Tritonic’s Algae Bloom is profoundly fringe music.

Tritonic is a London-based band. Their style is very hard to pin down, yet so easy… it’s noisy. Crossing over barriers, Tritonic make music that’s overly saturated with noise, overtly distorted, and unabashedly hard to listen to, and they do it so intentionally that it leaves no room for wondering if the band had any other ambitions with this selection of sounds, other that it being called extremely noisy.

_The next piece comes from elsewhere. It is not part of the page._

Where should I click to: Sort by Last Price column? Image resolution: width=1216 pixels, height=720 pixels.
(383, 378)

With this edge comes a charm, though. The EP totals less than 11 and a half minutes, and spans 6 songs, which means that each noisy cut is short, condensed, focused, angry, and noisy, which alleviates the sharp edge of the endless noise and makes the project all that much more digestible. Algae Bloom starts with the title song, a 1-minute & 9 seconds banger that has a massive load of character, and perhaps some of the easiest to-grasp musical notions. With distorted synths in the background playing what can only be called a clear chord progression, with an intensely manic and disturbing vocal performance by Peter Jewkes that’s rapid, angry, and catchy. Roof To A Field is long, a little more than 2 minutes long, and during this time it goes through 4 different rhythms, and a couple of eloquent poems about roman deities. Dead By Thirty features extremely aggressive lyrics and a violent vocal delivery, backed by unhinged drums and riffs. A truly crazed experience that contrasted by a gentle backing vocal delivery by Victoria Bernard, the contrast making it sound alien and spooky. Deep River is only Bass and Drums, and both are clean and calm, behind peaceful lyrics and serene vocals. I found it hard to trust this calmness, and it felt incredibly tense, maybe because there’s a brooding sense of madness that’s almost comic to the imagery and the contradiction of the whole thing to the remainder of the music, or maybe it was all in my head.

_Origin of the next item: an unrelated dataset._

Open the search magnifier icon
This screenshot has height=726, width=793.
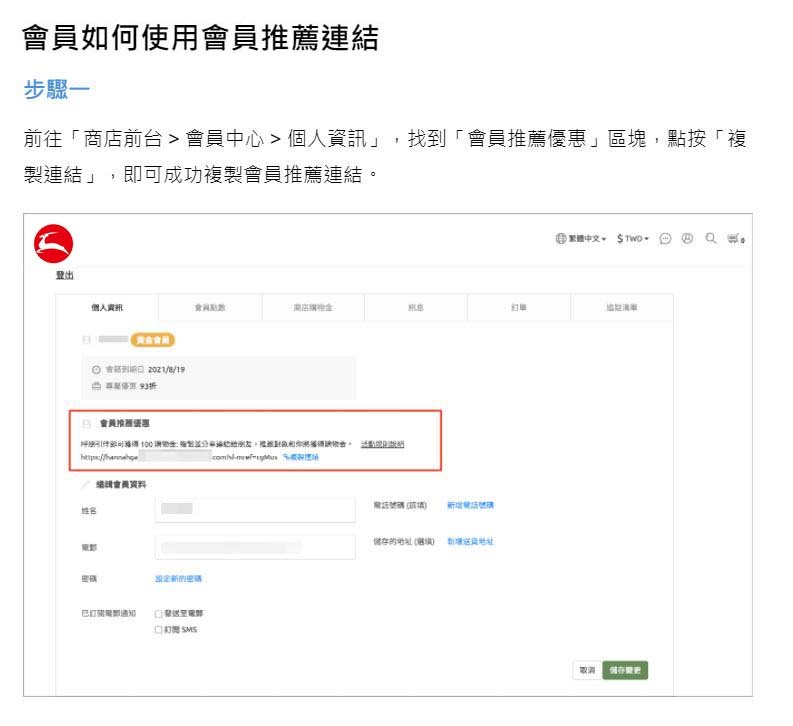click(x=711, y=239)
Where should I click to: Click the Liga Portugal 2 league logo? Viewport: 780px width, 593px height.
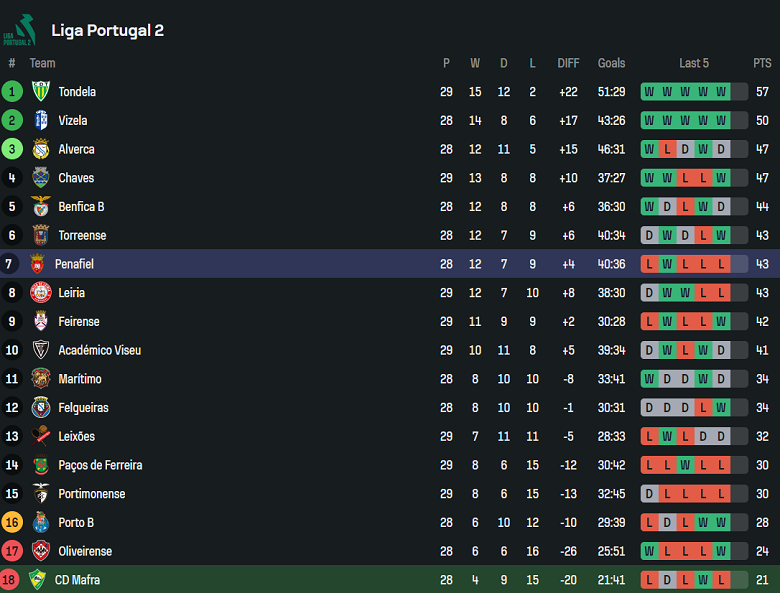pyautogui.click(x=19, y=30)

I Want You to Know is pure, loving torture. With the howls of the vocals, the unsettling backing vocals, or the confusing arpeggios that muddy up whatever harmonic landscape there is. It also lasts more than 3 minutes… 3 minutes of intense distortion, violent vocals, and uncontrollable noise. 3 minutes is not much for a song, but for a song of this character, it felt like it was never going to end. The closer, Join A Union, is relatively conventional. A groovy number with a couple of chords, singing and a groove. The distortion on the guitar alleviates the tension that persisted on the previous calm cut, Deep River, making the song not feel out of place, just more calculated and less offensive.

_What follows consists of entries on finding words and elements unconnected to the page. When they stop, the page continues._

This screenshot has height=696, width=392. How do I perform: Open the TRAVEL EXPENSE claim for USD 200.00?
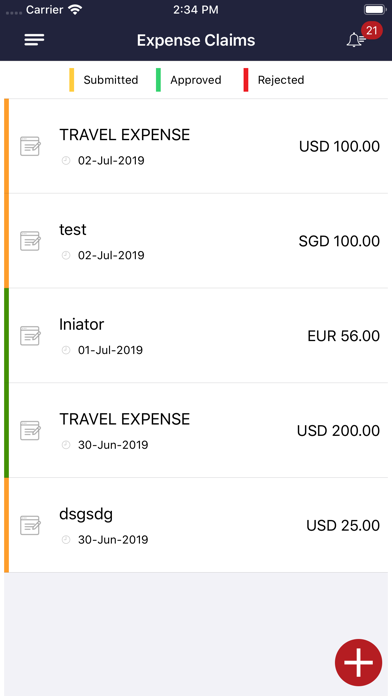[198, 431]
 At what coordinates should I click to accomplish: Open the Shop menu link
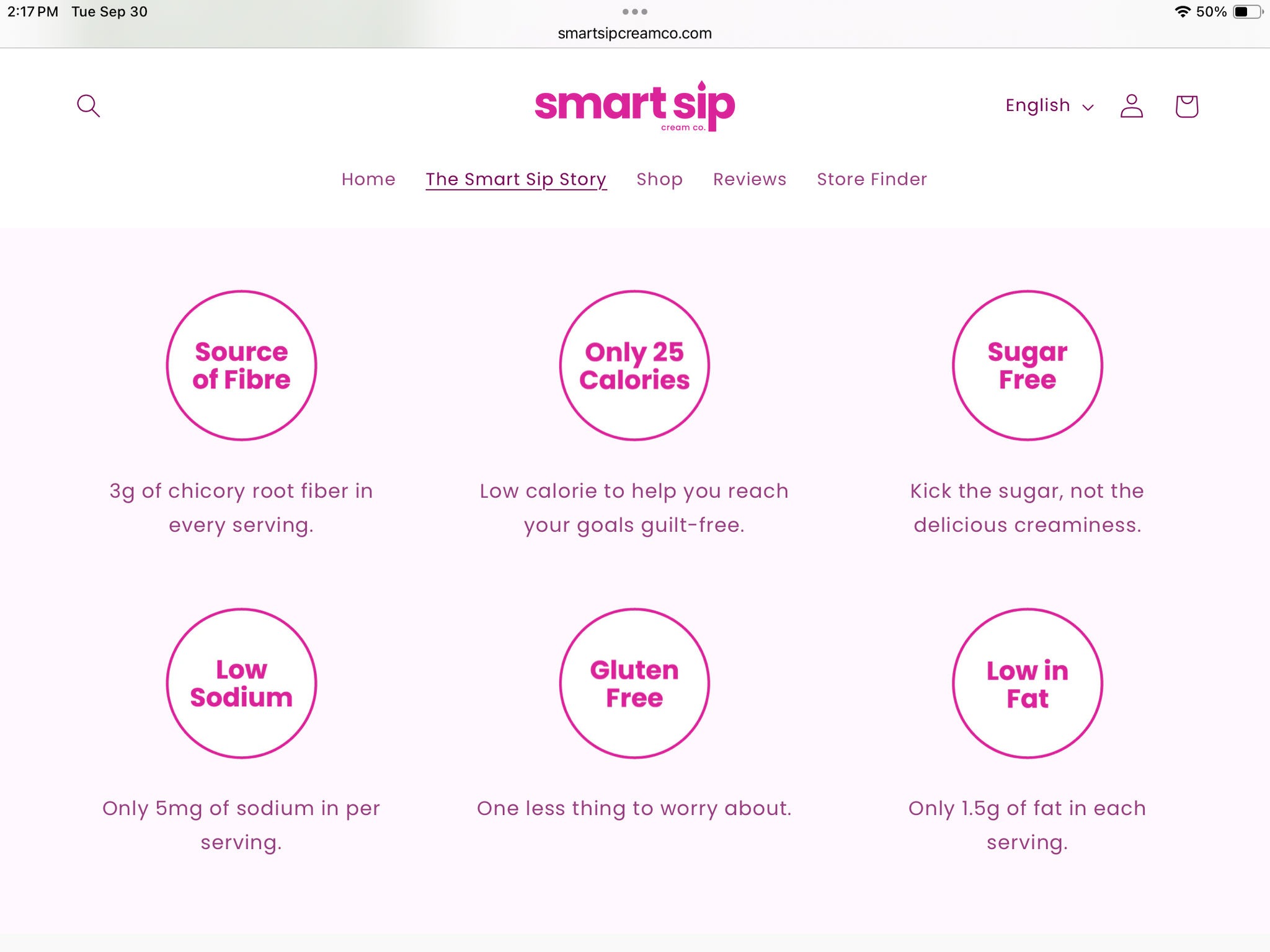point(659,179)
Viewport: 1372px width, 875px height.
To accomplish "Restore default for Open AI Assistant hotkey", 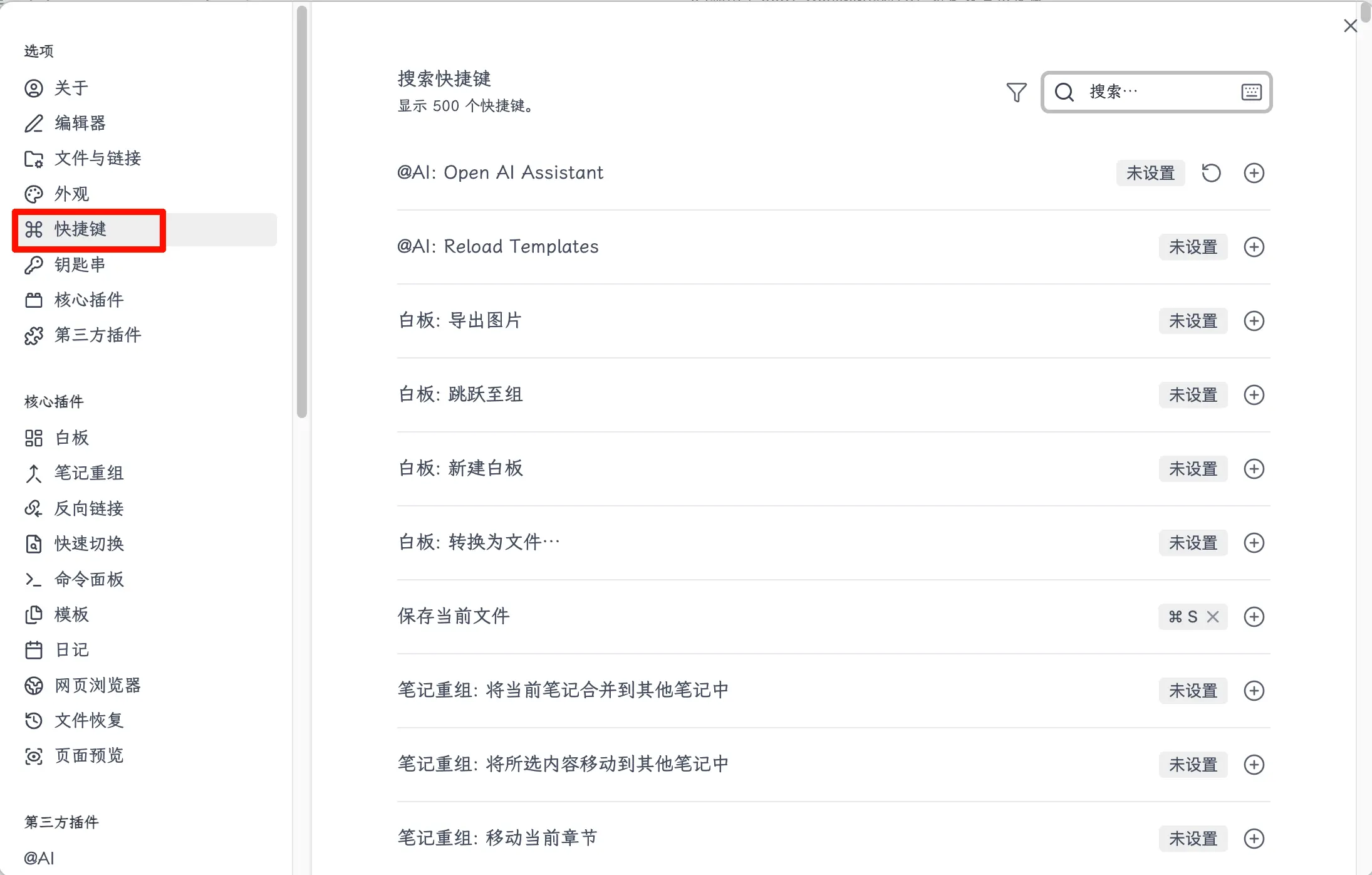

Albums like Algae Bloom have the potential to change whole musical landscapes (That’s if you’re willing to call it an album. For me, it’s one prolonged composition that’s to be swallowed in one take, for the better or the worse). With the clear intention of minimizing the length of each cut, while increasing the noise output, thus maximizing their individual impact. A new direction that can prove promising in making Noise Rock and Alternative Metal reach new audiences whose ears simply can’t handle a lot of noise. Not for everyone, yet charming, promising, and unfortunately, very entertaining.